According to the report, the Vietnamese economy is being built on a shaky foundation. Despite reforms, the banking sector still prefers State-owned enterprises (SOEs) to small and medium firms.

The report authors said the slow pace of financial market reforms will dampen long-term growth prospects. The trajectory of gross domestic product (GDP) will continue heading north in the next couple of years thanks to rapid inflows of foreign direct investment (FDI), but the economy has weak fundamentals.

The efficiency of credit is low. Vietnam is also facing weak domestic demand and a deterioration of domestic firms’ competitiveness. These two problems are indicative of slow banking sector reforms.

Vietnam is seeing its debt steadily inching up while its avenue to generate more income is getting narrow. The banking system has remained fragile though the Government and the State Bank of Vietnam (SBV) have pulled it out of the 2011 crisis. Many of the problems that plagued banks in the crisis are here to stay at the moment.

The SBV classifies banks as “good” or “bad” without resolving the issue of what has led the balance sheets of banks to deteriorate in the first place.

The Government has taken some positive steps such as opening up the banking system, scrapping the foreign ownership limit at local firms in most sectors, boosting equitization of SOEs and selling bad debt at banks to the Vietnam Asset Management Company (VAMC).
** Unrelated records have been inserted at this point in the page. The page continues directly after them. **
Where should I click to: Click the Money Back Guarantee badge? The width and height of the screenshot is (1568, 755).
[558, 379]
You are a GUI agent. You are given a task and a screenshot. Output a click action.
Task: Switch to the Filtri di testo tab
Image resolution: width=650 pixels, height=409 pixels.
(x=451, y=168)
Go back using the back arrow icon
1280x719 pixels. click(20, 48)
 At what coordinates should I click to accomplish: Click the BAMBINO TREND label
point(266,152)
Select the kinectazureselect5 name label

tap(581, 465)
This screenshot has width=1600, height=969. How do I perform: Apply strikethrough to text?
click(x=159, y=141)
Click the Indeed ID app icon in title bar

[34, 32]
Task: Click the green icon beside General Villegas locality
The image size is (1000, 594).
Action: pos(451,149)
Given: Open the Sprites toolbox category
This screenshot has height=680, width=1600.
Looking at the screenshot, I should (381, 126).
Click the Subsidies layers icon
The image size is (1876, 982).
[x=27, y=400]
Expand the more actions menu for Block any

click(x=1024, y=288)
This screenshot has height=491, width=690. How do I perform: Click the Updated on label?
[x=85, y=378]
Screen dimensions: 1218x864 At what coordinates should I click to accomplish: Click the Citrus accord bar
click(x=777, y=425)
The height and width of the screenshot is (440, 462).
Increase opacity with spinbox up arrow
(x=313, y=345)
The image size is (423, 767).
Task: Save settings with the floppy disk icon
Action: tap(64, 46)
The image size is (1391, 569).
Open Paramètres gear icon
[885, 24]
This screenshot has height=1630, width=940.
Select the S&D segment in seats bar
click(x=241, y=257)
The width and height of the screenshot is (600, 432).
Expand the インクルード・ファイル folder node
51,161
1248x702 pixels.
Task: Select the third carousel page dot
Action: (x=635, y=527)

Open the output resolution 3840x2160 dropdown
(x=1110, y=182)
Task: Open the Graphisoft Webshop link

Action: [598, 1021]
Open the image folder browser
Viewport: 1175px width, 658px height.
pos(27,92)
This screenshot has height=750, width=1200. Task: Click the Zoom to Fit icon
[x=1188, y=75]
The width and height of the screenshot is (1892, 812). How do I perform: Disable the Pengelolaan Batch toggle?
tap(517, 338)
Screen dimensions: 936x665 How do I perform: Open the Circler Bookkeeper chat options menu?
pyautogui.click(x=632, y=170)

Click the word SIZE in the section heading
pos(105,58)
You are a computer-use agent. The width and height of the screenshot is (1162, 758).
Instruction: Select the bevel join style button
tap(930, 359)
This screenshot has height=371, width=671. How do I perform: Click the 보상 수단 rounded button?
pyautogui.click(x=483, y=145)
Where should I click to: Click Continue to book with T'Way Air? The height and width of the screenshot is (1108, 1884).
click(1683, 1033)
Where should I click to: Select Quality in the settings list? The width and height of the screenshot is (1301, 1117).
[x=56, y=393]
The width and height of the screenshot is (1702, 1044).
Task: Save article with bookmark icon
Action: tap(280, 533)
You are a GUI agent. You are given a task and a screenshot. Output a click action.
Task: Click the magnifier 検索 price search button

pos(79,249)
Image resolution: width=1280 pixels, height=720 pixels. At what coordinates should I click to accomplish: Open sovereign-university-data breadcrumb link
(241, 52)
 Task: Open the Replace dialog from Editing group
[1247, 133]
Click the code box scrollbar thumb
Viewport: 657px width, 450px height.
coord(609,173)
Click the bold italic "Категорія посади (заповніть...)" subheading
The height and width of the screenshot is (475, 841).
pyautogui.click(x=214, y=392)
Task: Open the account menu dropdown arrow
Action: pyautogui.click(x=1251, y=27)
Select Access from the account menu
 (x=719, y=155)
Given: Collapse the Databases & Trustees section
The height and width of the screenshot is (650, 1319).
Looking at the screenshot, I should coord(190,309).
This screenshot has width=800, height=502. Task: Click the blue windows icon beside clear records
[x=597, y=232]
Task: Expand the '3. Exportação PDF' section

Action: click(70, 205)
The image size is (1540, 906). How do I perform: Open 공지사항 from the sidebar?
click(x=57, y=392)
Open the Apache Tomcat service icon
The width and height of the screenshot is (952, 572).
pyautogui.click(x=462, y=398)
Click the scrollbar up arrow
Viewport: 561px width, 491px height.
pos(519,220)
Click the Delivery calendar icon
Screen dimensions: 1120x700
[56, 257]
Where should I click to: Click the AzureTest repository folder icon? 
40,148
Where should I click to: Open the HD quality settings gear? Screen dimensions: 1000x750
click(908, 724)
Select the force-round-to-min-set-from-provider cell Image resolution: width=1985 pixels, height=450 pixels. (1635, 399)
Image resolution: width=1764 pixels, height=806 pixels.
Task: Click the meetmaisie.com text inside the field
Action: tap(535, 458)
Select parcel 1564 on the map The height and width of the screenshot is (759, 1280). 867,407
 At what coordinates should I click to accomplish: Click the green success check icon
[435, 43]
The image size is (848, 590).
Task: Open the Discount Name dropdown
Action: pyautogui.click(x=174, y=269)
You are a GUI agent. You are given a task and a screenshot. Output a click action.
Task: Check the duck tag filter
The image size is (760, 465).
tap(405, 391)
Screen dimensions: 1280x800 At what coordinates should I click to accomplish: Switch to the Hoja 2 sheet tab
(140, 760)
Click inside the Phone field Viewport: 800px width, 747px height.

However, funds have remained inefficiently allocated. The underlying issue is the banking sector channels most of its loans into SOEs, thus causing problems for the economy as a whole.

The ultimate goal of the Government’s establishment of  VAMC is to freeze bad debt to help clean up the balance sheets of banks. VAMC buys bad debt from banks by issuing special bonds, thus allowing those banks to temporarily freeze non-performing loans. Their balance sheets are still problematic, however.

The Government has taken some measures to stimulate demand in the real estate sector by opening it up to foreign investors and facilitating budget housing development, among others.

However, how credit is allocated and who has access to credit have yet to be tackled. In the medium term, Vietnam will see a rough road ahead. Things in the past two years have not been positive.

The falling consumer price index (CPI) indicates dropping goods prices and weakened demand for capital. While domestic private firms are struggling with a heavy debt burden, they have limited access to funding sources to stay competitive.

The role of domestic private and foreign-invested enterprises has changed. Vietnamese export-oriented firms are losing market share while foreign-invested exporting firms are capitalizing on the country’s low labor cost to turn out competitive items and create a trade surplus for the economy.

Data shows domestic exports have declined further this year.

Private domestic firms, be they most efficient in the market, are being weakened due to limited access to credit.

The report authors said Vietnam is underrated unless it adopts a growth model that never favors inefficient firms.